# Start of Material

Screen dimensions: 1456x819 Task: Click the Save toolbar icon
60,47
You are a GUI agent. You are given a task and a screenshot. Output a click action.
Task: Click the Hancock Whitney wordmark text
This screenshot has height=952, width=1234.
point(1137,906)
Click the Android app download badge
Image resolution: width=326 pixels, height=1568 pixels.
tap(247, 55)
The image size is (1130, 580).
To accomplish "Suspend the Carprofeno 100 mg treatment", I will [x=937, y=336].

# End of Material

== What to work on ==
Return the entire listing above word for word, keeping every line unchanged.

== Task response ==
Screen dimensions: 1456x819 Task: Click the Save toolbar icon
60,47
You are a GUI agent. You are given a task and a screenshot. Output a click action.
Task: Click the Hancock Whitney wordmark text
This screenshot has height=952, width=1234.
point(1137,906)
Click the Android app download badge
Image resolution: width=326 pixels, height=1568 pixels.
tap(247, 55)
The image size is (1130, 580).
To accomplish "Suspend the Carprofeno 100 mg treatment", I will [x=937, y=336].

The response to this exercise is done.